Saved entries
═══

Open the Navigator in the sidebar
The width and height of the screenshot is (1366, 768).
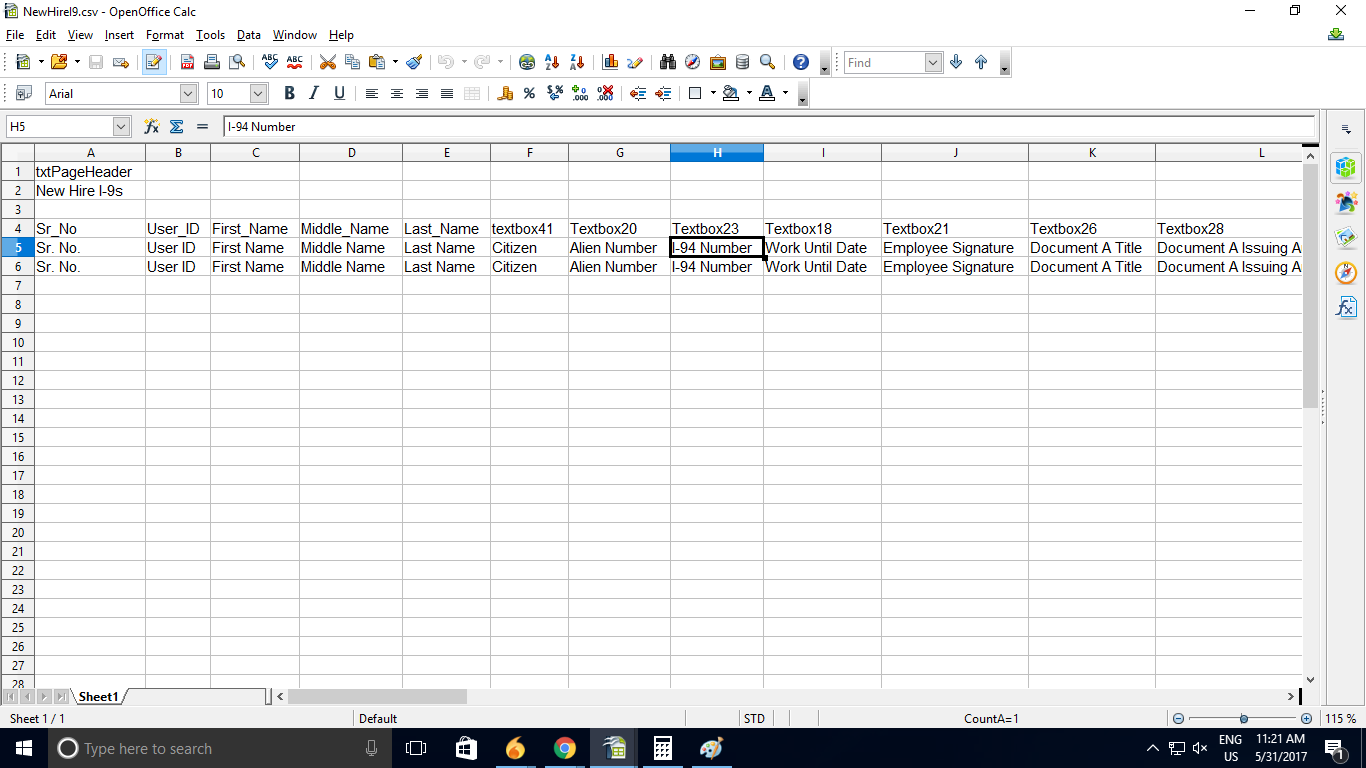[1346, 272]
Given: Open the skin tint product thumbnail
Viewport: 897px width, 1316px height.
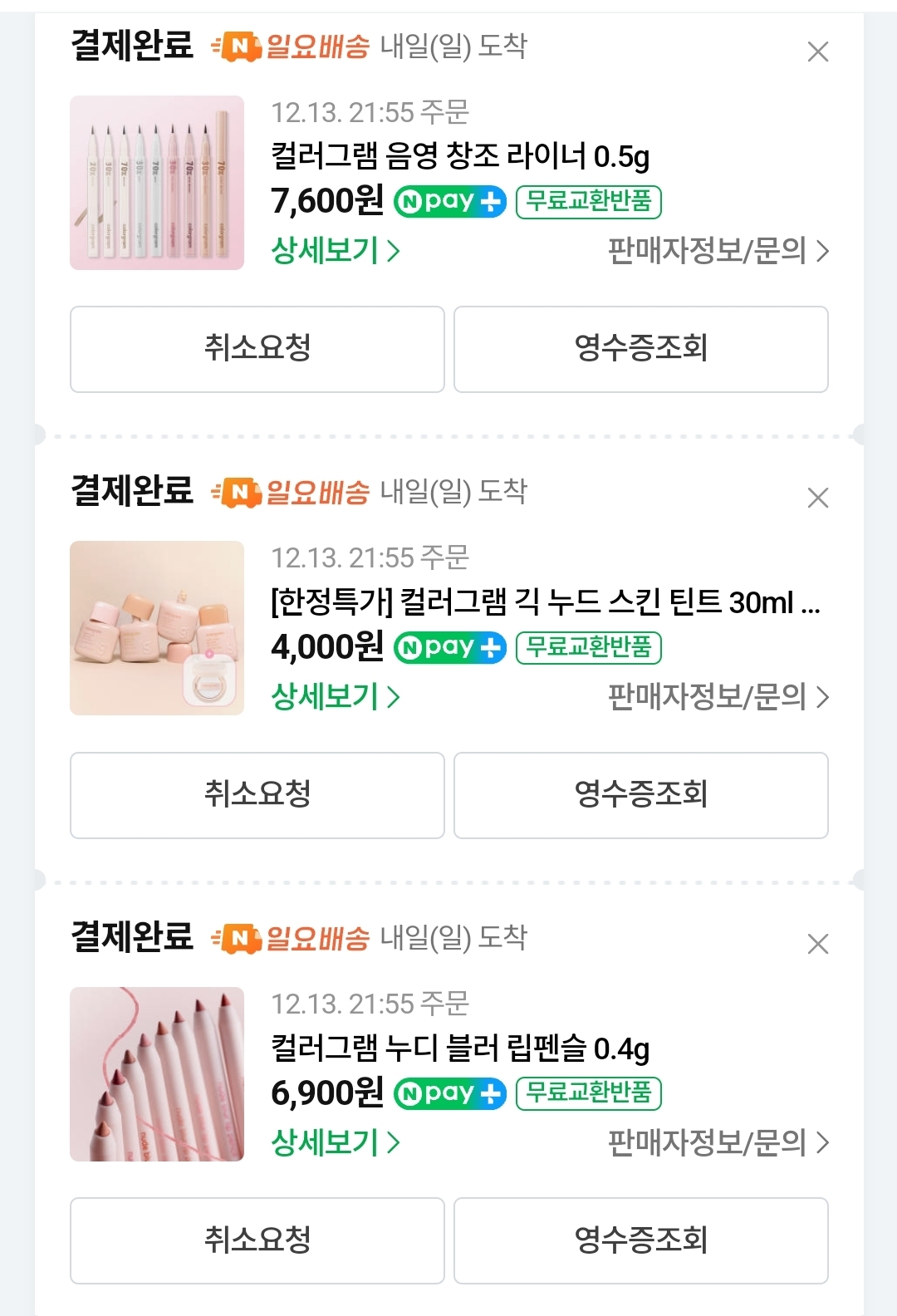Looking at the screenshot, I should click(157, 628).
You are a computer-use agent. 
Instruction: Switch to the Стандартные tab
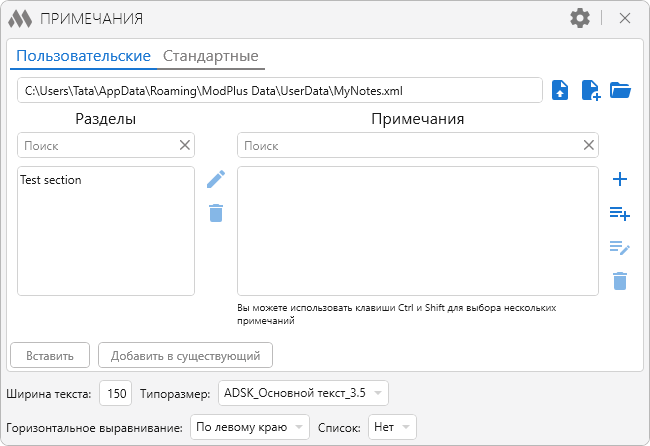click(211, 56)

═══

Please reproduce the records above exactly and leave any picture behind.

Open the Navigator in the sidebar
The width and height of the screenshot is (1366, 768).
[1346, 272]
Given: Open the skin tint product thumbnail
Viewport: 897px width, 1316px height.
Looking at the screenshot, I should click(157, 628).
You are a computer-use agent. 
Instruction: Switch to the Стандартные tab
click(211, 56)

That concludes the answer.